Claro que isso não é certo, mas, sem essa provocação, todo mundo sai perdendo. Quer dizer, quase todo mundo. Pseudofamosos, os embaixadores da pista VIP, conseguem mais quinze minutinhos de fama. Os amigos dos organizadores, que nem sabem quem está no palco, também têm seu momento, para se sentirem mais importantes. Os artistas descolam mais alguns zeros no cachê ao permitir essa prática. E, é claro, as produtoras, que lucram muito mais com os preços inflacionados dos ingressos. Fora isso, qual é o objetivo da pista VIP? Nenhum outro além de separar fãs de verdade e banda.

Falo isso com conhecimento de causa. No último dia do tão falado SWU Music and Arts Festival, fui de pista VIP pela primeira vez. Ela seria completamente dispensável se, por uma falha imperdoável da organização, os telões não tivessem parado de funcionar durante o show do Queens of the Stone Age, a banda que me levou até lá. Mas não pretendo pagar para ir de pista VIP de novo. Tirando a chance de poder ficar de cara com o palco, não existe nenhuma vantagem. Não é mais confortável, não tem um bar gratuito, não tem banheiro limpo. A pista VIP só separa quem pode pagar mais de quem não pode. E, pelo que eu pude ver, os fãs não estão podendo gastar muito com ingresso, já que não tinham muitos por lá.
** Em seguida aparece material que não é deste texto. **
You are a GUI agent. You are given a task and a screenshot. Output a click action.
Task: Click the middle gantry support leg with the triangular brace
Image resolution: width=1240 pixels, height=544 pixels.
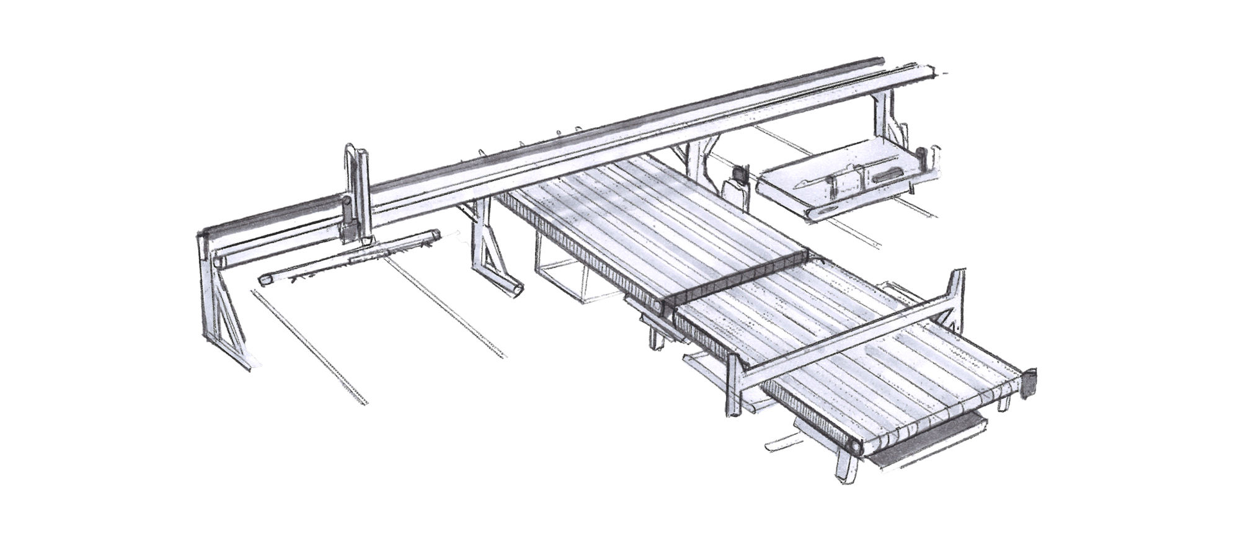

O pior é que não há como fazer boicote. Se você não for ao show, qual será a próxima chance? O Paul McCartney, por exemplo, demorou 17 anos para voltar ao Brasil. Não compensa esperar por algo que talvez não aconteça mais. Pelo jeito como as coisas estão caminhando, teremos que nos conformar com esse abuso.

Ou podemos ter esperanças.

No festival Planeta Terra, que já teve quatro edições muito bem sucedidas, não existe pista VIP; existe área VIP. Em camarotes ao lado dos palcos e com boa vista, os endinheirados têm direito a open bar, comidinhas, lounge para descanso, DJ e muita aparição. As pessoas que foram para curtir seus artistas preferidos podem disputar a grade, do jeito que todo mundo gosta. Ninguém incomoda ninguém.

O U2, que se apresenta no Morumbi em abril, deixou muitos fãs com sorrisos de orelha a orelha quando falou que não haveria pista VIP (mas surgiu um boato de que a produtora daria um jeito de contornar essa cláusula contratual). O Rock In Rio, que volta à Cidade Maravilhosa em setembro, anunciou que não terá pista VIP. Melhor ainda, os ingressos têm um preço acessível.

O Brasil ainda tem muito a aprender com quem sabe fazer megaevento. Nos Coachellas, Lollapaloozas e Glastonburys da vida, festivais com muito mais artistas do que estamos acostumados a ver por aqui (e, consequentemente muito mais público), funciona assim: quem pagou mais caro para ter mais mordomias tem áreas reservadas atrás ou ao lado dos palcos. Mas, se quiser ver o show, vai ter que se espremer no meio da galera.

Em 2011, começo mais uma jornada de shows gringos. Ainda não sei em quais vou e nem se serão bons, mas vai bastar não ter pista VIP para ficar mais agradável. Se eu voltar daqui um ano, espero que seja com notícias muito melhores!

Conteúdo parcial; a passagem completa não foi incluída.